**Goal of the exercise**
Find and copy each line of the material that contains the string "point".

**Material shown**
"""
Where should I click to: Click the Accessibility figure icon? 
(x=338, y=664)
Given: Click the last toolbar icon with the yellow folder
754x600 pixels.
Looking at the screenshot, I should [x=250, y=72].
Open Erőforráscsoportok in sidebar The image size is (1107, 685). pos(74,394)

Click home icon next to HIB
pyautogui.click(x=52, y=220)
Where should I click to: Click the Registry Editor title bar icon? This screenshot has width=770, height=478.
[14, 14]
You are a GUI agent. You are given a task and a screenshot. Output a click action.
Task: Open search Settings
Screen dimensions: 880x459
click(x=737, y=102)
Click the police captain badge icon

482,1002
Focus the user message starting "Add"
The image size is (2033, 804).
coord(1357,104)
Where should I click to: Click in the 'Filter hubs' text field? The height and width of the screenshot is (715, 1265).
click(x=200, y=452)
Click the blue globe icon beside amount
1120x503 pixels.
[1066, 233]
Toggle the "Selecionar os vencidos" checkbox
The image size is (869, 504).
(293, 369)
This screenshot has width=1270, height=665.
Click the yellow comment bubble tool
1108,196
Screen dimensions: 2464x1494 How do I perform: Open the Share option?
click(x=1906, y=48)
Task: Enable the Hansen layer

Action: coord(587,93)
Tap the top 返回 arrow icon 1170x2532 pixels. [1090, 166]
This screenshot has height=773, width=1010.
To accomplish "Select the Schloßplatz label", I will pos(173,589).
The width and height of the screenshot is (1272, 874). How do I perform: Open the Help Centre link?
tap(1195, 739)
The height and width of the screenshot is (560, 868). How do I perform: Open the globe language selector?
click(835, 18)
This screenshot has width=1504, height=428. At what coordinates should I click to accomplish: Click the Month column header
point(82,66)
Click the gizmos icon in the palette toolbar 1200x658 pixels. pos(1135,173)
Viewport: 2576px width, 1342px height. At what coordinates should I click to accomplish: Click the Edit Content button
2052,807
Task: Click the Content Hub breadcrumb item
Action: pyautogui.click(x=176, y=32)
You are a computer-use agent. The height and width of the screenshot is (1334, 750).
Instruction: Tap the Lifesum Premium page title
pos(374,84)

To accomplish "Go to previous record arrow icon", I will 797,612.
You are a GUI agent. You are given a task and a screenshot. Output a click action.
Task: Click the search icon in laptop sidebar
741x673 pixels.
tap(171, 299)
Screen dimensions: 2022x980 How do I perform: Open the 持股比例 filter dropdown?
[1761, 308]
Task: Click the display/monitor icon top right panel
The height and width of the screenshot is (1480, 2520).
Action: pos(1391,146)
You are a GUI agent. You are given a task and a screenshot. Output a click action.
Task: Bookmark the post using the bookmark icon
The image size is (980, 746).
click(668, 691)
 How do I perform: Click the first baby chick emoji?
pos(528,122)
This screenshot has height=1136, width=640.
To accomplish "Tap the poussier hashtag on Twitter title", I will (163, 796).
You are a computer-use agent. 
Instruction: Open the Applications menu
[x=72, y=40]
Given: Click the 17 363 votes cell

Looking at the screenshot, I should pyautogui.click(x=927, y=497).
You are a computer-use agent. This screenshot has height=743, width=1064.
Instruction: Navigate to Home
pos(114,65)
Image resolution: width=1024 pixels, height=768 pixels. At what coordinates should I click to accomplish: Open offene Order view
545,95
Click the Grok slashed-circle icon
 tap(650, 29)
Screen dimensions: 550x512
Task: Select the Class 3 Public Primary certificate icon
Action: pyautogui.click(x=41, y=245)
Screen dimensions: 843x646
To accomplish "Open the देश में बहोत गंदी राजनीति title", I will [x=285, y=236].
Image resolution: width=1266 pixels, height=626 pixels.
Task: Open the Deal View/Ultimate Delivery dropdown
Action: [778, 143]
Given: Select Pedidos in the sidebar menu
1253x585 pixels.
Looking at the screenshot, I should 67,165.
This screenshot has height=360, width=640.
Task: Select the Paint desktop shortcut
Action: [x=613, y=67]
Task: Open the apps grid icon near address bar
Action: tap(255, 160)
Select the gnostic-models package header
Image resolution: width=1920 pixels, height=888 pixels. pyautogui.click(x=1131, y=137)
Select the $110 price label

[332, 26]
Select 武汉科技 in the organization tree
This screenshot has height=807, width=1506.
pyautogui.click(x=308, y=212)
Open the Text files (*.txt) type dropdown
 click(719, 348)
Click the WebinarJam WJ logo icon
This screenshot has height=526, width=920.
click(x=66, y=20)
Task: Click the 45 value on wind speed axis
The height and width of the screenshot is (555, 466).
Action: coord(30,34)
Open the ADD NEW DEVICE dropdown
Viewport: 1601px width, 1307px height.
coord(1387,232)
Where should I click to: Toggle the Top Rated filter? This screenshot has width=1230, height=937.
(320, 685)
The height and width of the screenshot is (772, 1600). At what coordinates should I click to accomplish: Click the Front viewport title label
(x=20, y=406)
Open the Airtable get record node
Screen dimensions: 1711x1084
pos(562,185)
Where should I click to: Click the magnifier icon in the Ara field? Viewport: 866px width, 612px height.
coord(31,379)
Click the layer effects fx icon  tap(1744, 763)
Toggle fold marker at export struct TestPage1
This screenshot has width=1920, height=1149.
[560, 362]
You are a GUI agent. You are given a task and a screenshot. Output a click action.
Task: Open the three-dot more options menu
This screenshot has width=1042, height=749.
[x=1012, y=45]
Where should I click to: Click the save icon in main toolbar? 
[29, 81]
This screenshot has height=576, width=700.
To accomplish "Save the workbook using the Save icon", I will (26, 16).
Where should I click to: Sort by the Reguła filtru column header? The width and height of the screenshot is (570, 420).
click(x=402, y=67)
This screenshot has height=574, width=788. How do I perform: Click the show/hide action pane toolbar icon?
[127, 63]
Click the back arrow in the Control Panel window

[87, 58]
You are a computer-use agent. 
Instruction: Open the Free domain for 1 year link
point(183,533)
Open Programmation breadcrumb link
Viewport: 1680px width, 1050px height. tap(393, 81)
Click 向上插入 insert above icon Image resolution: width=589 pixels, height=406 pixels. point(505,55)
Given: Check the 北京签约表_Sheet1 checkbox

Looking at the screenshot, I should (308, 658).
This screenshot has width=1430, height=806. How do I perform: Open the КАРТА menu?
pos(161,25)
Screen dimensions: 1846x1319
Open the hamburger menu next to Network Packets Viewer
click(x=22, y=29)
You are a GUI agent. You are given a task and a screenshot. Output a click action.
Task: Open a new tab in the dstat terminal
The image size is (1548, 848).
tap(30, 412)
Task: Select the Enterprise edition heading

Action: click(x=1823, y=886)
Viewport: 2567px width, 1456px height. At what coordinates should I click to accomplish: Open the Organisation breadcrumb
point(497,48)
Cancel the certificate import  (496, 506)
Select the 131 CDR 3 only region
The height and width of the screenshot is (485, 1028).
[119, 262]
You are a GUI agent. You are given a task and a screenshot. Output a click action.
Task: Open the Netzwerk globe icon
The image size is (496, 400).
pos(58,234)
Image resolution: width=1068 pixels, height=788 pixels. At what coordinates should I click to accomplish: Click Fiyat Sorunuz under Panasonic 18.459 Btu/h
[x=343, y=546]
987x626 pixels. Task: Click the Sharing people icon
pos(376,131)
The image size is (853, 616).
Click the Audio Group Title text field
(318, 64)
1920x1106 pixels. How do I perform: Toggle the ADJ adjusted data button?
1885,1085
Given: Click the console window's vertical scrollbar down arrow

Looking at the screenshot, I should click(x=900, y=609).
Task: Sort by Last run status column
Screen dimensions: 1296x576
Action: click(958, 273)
"""
**Task response**
point(82,66)
point(183,533)
Click 向上插入 insert above icon Image resolution: width=589 pixels, height=406 pixels. point(505,55)
point(497,48)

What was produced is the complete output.